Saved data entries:
=======

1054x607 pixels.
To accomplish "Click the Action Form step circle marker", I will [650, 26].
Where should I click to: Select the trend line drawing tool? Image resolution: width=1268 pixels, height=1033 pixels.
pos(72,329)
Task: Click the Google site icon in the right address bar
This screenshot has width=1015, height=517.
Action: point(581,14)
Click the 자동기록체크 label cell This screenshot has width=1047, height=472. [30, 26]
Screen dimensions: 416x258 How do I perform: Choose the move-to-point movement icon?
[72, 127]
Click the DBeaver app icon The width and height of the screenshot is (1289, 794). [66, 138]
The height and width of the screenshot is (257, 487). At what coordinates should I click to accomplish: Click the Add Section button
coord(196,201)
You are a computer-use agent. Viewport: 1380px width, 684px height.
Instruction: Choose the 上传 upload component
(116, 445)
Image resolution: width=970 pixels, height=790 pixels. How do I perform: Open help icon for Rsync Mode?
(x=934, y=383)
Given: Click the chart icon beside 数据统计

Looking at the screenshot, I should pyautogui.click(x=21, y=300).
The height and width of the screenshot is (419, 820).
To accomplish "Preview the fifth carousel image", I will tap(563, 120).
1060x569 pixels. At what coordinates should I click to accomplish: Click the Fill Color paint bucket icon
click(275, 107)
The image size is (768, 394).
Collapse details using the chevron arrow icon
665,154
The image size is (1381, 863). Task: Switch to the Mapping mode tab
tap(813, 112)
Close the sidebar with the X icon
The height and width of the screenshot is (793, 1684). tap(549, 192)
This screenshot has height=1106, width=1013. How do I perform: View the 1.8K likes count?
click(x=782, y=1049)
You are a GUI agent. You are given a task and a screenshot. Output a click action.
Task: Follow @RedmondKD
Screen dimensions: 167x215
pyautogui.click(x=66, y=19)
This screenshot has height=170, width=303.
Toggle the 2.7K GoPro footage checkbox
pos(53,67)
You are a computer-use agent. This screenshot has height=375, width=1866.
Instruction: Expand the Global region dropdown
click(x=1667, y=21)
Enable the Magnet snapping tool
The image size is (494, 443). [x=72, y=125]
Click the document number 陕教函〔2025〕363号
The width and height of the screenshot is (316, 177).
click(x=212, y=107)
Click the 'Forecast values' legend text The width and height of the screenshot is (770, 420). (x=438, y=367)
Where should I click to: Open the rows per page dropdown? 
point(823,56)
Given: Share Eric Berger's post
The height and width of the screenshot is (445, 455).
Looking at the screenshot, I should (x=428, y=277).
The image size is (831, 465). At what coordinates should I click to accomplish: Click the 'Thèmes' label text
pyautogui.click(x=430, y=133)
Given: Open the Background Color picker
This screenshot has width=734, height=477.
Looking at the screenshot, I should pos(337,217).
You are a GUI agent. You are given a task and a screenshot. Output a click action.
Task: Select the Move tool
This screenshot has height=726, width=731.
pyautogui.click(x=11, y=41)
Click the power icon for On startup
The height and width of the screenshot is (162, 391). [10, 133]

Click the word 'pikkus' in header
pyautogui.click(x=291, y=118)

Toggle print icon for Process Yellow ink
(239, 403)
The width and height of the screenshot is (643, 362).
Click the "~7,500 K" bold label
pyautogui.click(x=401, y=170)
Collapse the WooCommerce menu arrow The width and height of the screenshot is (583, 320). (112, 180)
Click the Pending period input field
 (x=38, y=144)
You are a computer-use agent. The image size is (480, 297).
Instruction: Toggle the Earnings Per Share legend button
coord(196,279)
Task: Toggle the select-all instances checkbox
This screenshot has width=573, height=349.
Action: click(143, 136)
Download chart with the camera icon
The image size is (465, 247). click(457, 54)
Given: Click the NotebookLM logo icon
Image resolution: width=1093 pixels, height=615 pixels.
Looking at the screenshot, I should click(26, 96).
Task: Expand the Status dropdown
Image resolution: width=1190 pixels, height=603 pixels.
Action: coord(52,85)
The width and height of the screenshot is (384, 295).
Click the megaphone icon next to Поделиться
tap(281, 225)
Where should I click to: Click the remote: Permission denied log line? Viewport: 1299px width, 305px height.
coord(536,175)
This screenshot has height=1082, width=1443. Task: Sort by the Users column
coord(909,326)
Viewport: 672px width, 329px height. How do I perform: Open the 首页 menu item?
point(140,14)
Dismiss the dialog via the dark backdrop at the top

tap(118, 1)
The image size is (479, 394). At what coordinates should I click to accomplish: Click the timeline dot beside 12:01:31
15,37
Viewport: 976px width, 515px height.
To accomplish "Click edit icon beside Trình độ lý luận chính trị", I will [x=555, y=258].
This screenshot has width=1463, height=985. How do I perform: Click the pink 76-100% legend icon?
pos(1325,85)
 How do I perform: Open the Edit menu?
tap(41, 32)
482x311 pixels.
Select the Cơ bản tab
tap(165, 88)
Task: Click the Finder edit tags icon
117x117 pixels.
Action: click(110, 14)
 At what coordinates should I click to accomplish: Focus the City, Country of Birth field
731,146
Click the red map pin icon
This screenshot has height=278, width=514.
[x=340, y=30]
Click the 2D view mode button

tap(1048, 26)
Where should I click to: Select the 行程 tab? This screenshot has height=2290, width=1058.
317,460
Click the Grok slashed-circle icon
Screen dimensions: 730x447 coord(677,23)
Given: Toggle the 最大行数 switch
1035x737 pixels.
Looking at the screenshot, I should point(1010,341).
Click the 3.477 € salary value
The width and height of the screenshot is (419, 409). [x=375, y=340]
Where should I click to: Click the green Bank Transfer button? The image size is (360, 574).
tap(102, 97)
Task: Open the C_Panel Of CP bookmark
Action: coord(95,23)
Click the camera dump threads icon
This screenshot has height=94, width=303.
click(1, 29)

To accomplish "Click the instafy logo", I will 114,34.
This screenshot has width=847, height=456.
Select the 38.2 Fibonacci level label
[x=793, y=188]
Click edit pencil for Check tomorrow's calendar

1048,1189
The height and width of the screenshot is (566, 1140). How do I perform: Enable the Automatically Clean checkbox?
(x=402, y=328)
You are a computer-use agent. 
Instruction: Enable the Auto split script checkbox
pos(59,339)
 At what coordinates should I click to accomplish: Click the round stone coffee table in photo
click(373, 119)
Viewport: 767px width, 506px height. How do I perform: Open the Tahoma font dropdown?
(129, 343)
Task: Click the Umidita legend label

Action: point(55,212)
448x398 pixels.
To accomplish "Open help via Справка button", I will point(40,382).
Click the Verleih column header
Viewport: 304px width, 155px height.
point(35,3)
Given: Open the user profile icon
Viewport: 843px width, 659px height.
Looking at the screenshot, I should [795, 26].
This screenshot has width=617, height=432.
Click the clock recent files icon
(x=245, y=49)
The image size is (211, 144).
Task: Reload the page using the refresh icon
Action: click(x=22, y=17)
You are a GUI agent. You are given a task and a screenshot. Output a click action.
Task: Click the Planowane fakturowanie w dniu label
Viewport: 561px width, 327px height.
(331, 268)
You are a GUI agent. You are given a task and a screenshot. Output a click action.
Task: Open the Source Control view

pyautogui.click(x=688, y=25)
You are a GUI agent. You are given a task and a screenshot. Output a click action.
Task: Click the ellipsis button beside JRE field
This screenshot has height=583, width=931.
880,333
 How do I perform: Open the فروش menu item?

=======

**Your goal**
The whole block of entries above should be repeated exactly.

**Exercise output**
1054x607 pixels.
To accomplish "Click the Action Form step circle marker", I will [650, 26].
Where should I click to: Select the trend line drawing tool? Image resolution: width=1268 pixels, height=1033 pixels.
pos(72,329)
Task: Click the Google site icon in the right address bar
This screenshot has width=1015, height=517.
Action: point(581,14)
Click the 자동기록체크 label cell This screenshot has width=1047, height=472. [30, 26]
Screen dimensions: 416x258 How do I perform: Choose the move-to-point movement icon?
[72, 127]
Click the DBeaver app icon The width and height of the screenshot is (1289, 794). [66, 138]
The height and width of the screenshot is (257, 487). At what coordinates should I click to accomplish: Click the Add Section button
coord(196,201)
You are a computer-use agent. Viewport: 1380px width, 684px height.
Instruction: Choose the 上传 upload component
(116, 445)
Image resolution: width=970 pixels, height=790 pixels. How do I perform: Open help icon for Rsync Mode?
(x=934, y=383)
Given: Click the chart icon beside 数据统计

Looking at the screenshot, I should pyautogui.click(x=21, y=300).
The height and width of the screenshot is (419, 820).
To accomplish "Preview the fifth carousel image", I will tap(563, 120).
1060x569 pixels. At what coordinates should I click to accomplish: Click the Fill Color paint bucket icon
click(275, 107)
The image size is (768, 394).
Collapse details using the chevron arrow icon
665,154
The image size is (1381, 863). Task: Switch to the Mapping mode tab
tap(813, 112)
Close the sidebar with the X icon
The height and width of the screenshot is (793, 1684). tap(549, 192)
This screenshot has height=1106, width=1013. How do I perform: View the 1.8K likes count?
click(x=782, y=1049)
You are a GUI agent. You are given a task and a screenshot. Output a click action.
Task: Follow @RedmondKD
Screen dimensions: 167x215
pyautogui.click(x=66, y=19)
This screenshot has height=170, width=303.
Toggle the 2.7K GoPro footage checkbox
pos(53,67)
You are a computer-use agent. This screenshot has height=375, width=1866.
Instruction: Expand the Global region dropdown
click(x=1667, y=21)
Enable the Magnet snapping tool
The image size is (494, 443). [x=72, y=125]
Click the document number 陕教函〔2025〕363号
The width and height of the screenshot is (316, 177).
click(x=212, y=107)
Click the 'Forecast values' legend text The width and height of the screenshot is (770, 420). (x=438, y=367)
Where should I click to: Open the rows per page dropdown? 
point(823,56)
Given: Share Eric Berger's post
The height and width of the screenshot is (445, 455).
Looking at the screenshot, I should (x=428, y=277).
The image size is (831, 465). At what coordinates should I click to accomplish: Click the 'Thèmes' label text
pyautogui.click(x=430, y=133)
Given: Open the Background Color picker
This screenshot has width=734, height=477.
Looking at the screenshot, I should pos(337,217).
You are a GUI agent. You are given a task and a screenshot. Output a click action.
Task: Select the Move tool
This screenshot has height=726, width=731.
pyautogui.click(x=11, y=41)
Click the power icon for On startup
The height and width of the screenshot is (162, 391). [10, 133]

Click the word 'pikkus' in header
pyautogui.click(x=291, y=118)

Toggle print icon for Process Yellow ink
(239, 403)
The width and height of the screenshot is (643, 362).
Click the "~7,500 K" bold label
pyautogui.click(x=401, y=170)
Collapse the WooCommerce menu arrow The width and height of the screenshot is (583, 320). (112, 180)
Click the Pending period input field
 (x=38, y=144)
You are a computer-use agent. The image size is (480, 297).
Instruction: Toggle the Earnings Per Share legend button
coord(196,279)
Task: Toggle the select-all instances checkbox
This screenshot has width=573, height=349.
Action: click(143, 136)
Download chart with the camera icon
The image size is (465, 247). click(457, 54)
Given: Click the NotebookLM logo icon
Image resolution: width=1093 pixels, height=615 pixels.
Looking at the screenshot, I should click(26, 96).
Task: Expand the Status dropdown
Image resolution: width=1190 pixels, height=603 pixels.
Action: coord(52,85)
The width and height of the screenshot is (384, 295).
Click the megaphone icon next to Поделиться
tap(281, 225)
Where should I click to: Click the remote: Permission denied log line? Viewport: 1299px width, 305px height.
coord(536,175)
This screenshot has height=1082, width=1443. Task: Sort by the Users column
coord(909,326)
Viewport: 672px width, 329px height. How do I perform: Open the 首页 menu item?
point(140,14)
Dismiss the dialog via the dark backdrop at the top

tap(118, 1)
The image size is (479, 394). At what coordinates should I click to accomplish: Click the timeline dot beside 12:01:31
15,37
Viewport: 976px width, 515px height.
To accomplish "Click edit icon beside Trình độ lý luận chính trị", I will [x=555, y=258].
This screenshot has width=1463, height=985. How do I perform: Click the pink 76-100% legend icon?
pos(1325,85)
 How do I perform: Open the Edit menu?
tap(41, 32)
482x311 pixels.
Select the Cơ bản tab
tap(165, 88)
Task: Click the Finder edit tags icon
117x117 pixels.
Action: click(110, 14)
 At what coordinates should I click to accomplish: Focus the City, Country of Birth field
731,146
Click the red map pin icon
This screenshot has height=278, width=514.
[x=340, y=30]
Click the 2D view mode button

tap(1048, 26)
Where should I click to: Select the 行程 tab? This screenshot has height=2290, width=1058.
317,460
Click the Grok slashed-circle icon
Screen dimensions: 730x447 coord(677,23)
Given: Toggle the 最大行数 switch
1035x737 pixels.
Looking at the screenshot, I should point(1010,341).
Click the 3.477 € salary value
The width and height of the screenshot is (419, 409). [x=375, y=340]
Where should I click to: Click the green Bank Transfer button? The image size is (360, 574).
tap(102, 97)
Task: Open the C_Panel Of CP bookmark
Action: coord(95,23)
Click the camera dump threads icon
This screenshot has height=94, width=303.
click(1, 29)

To accomplish "Click the instafy logo", I will 114,34.
This screenshot has width=847, height=456.
Select the 38.2 Fibonacci level label
[x=793, y=188]
Click edit pencil for Check tomorrow's calendar

1048,1189
The height and width of the screenshot is (566, 1140). How do I perform: Enable the Automatically Clean checkbox?
(x=402, y=328)
You are a computer-use agent. 
Instruction: Enable the Auto split script checkbox
pos(59,339)
 At what coordinates should I click to accomplish: Click the round stone coffee table in photo
click(373, 119)
Viewport: 767px width, 506px height. How do I perform: Open the Tahoma font dropdown?
(129, 343)
Task: Click the Umidita legend label

Action: point(55,212)
448x398 pixels.
To accomplish "Open help via Справка button", I will point(40,382).
Click the Verleih column header
Viewport: 304px width, 155px height.
point(35,3)
Given: Open the user profile icon
Viewport: 843px width, 659px height.
Looking at the screenshot, I should [795, 26].
This screenshot has width=617, height=432.
Click the clock recent files icon
(x=245, y=49)
The image size is (211, 144).
Task: Reload the page using the refresh icon
Action: click(x=22, y=17)
You are a GUI agent. You are given a task and a screenshot. Output a click action.
Task: Click the Planowane fakturowanie w dniu label
Viewport: 561px width, 327px height.
(331, 268)
You are a GUI agent. You are given a task and a screenshot. Output a click action.
Task: Open the Source Control view

pyautogui.click(x=688, y=25)
You are a GUI agent. You are given a task and a screenshot. Output a click action.
Task: Click the ellipsis button beside JRE field
This screenshot has height=583, width=931.
880,333
 How do I perform: Open the فروش menu item?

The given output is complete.